Trade between countries
In a report, the IIF stated that the United States remains the GCC’s most important geopolitical and military partner. However, it lags far behind China and the European Union (EU) regarding trade. Moreover, the report added that China is now the region’s largest trading partner by a large margin.
While trade is still mostly conducted in U.S. dollars, GCC countries are signing bilateral agreements allowing trade using other currencies.
Additionally, the IFF noted that the West is tightening its grip on Russian oil. Subsequently, this increases the settlement of oil sales in currencies of Russia-friendly countries, mostly in the yuan and ruble.
The IIF cited statements that the Saudi Finance minister made in January 2023. He stated that the Kingdom was open to using other currencies to settle oil futures, although that has not happened yet.
However, the IIF expects this shift to be limited in scope because all GCC currencies are pegged to the dollar, which provides a basis for financial stability in the region.
The IIF also noted that the currency component of GCC assets held by international settlement banks remained unchanged by about 80 percent. This indicates that there has been no radical change.
U.S. Treasury bonds holdings
The IIF revealed that sovereign wealth funds in GCC countries, largely led by Saudi Arabia, have tended in recent years towards investing more in global stocks.
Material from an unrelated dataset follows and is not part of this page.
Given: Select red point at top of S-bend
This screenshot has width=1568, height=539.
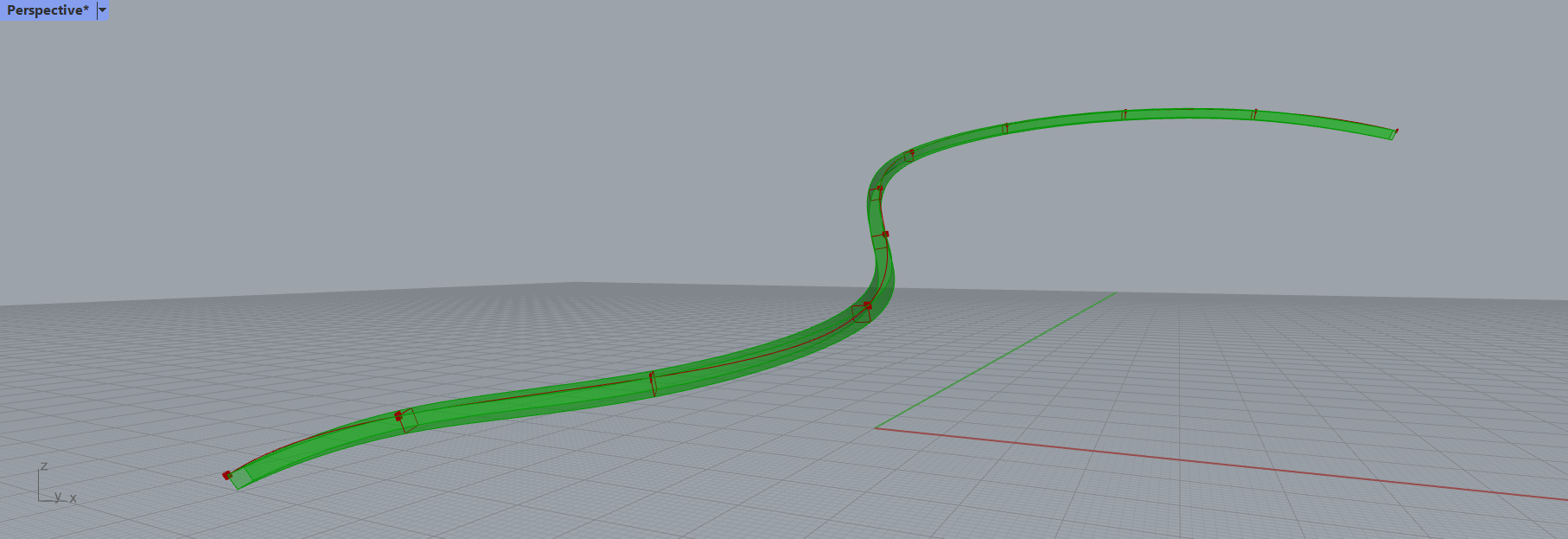Looking at the screenshot, I should (879, 188).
They are investing in foreign direct investment and moving away from safe traditional assets.
Moreover, the GCC’s holdings of U.S. Treasury bonds reached a record level before COVID-19. Then, it declined sharply in the first few months of 2020, settling at a lower level.
Kuwait’s holdings of U.S. Treasury bonds remained stable. Meanwhile, they witnessed a gradual increase in the UAE due to reasons like increases in oil prices. This led to an increase in the current account surplus. However, it was largely offset by a steady decline in Saudi Arabia’s holdings of U.S. Treasury bonds.
Saudi Arabia and U.S. bonds
The report said that between February 2020 and September 2023, Saudi Arabia’s holdings of U.S. Treasury bonds decreased by about 40 percent.
The IIF stated that despite the coincidence of political tension between the United States and Saudi Arabia, as well as the rapprochement of relations between the Kingdom and both China and Russia, the institute believes that it is too early to talk about a Saudi move to divest American assets. The IIF states that it is important to take into account Saudi Arabia’s local environment.